Philip Hammond, the UK’s Chancellor of the Exchequer, delivered today’s budget statement against an appealing political backdrop. Growth is holding up better than expected, revenues are exceeding expectations, and near-term borrowing estimates have been revised down to £51.7 billion for the fiscal year just ending and are expected to fall to just £16.8 billion in five years’ time.
Underpinning this is a stable economic backdrop in which UK real GDP growth is forecast to remain in a relatively narrow range of 1.5% to 2% in coming years. Relative to the forecasts made in November, the near-term data have all been revised up, although the long-term end point is little changed.

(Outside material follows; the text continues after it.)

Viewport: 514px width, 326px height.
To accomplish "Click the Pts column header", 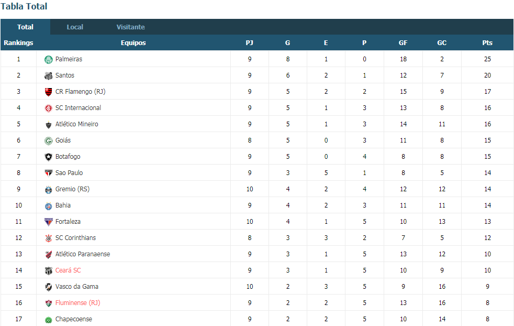I will point(487,42).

A Brexit budget, if not in name
Given the benign backdrop, and after seven years of fiscal austerity, the temptation to ease the pace of deficit reduction will have been considerable. This is especially the case as the UK is about to embark on potentially tricky negotiations to exit the European Union, and a strong economy would undoubtedly help the government navigate this process.
However, rather than opting for looser fiscal policy, the Chancellor has continued with the plans set out last November, retaining a tight lid on spending and bringing the deficit down to a point whereby he would have the flexibility to raise spending later should the economy slow more than expected.
While the Chancellor may have avoided making even one reference to Brexit during his one-hour speech, this budget was clearly set with those negotiations in mind. The UK is about to enter a period of potential uncertainty, and the greatest gift the Chancellor can provide to the government is economic protection. By holding back spending today, that is precisely what he is aiming to do.
What does this mean for UK bonds? In the immediate aftermath of the Chancellor’s speech, UK bonds sold off modestly; however, this has more to do with stronger overseas data than the budget itself. UK yields remain low in absolute terms and relative to other markets: 10-year gilt yields are at 1.3% and 30-year gilt yields are at 1.8%, with market participants expecting the Bank of England to leave interest rates unchanged into 2019.
In the event the economy does slow, the Bank of England will likely be constrained in loosening monetary policy given the expected rise in Consumer Price Index (CPI) inflation to above its 2% target. Higher government spending – which the Chancellor is allowing himself room for – is a more likely policy response. Given that outlook, UK yields look rich.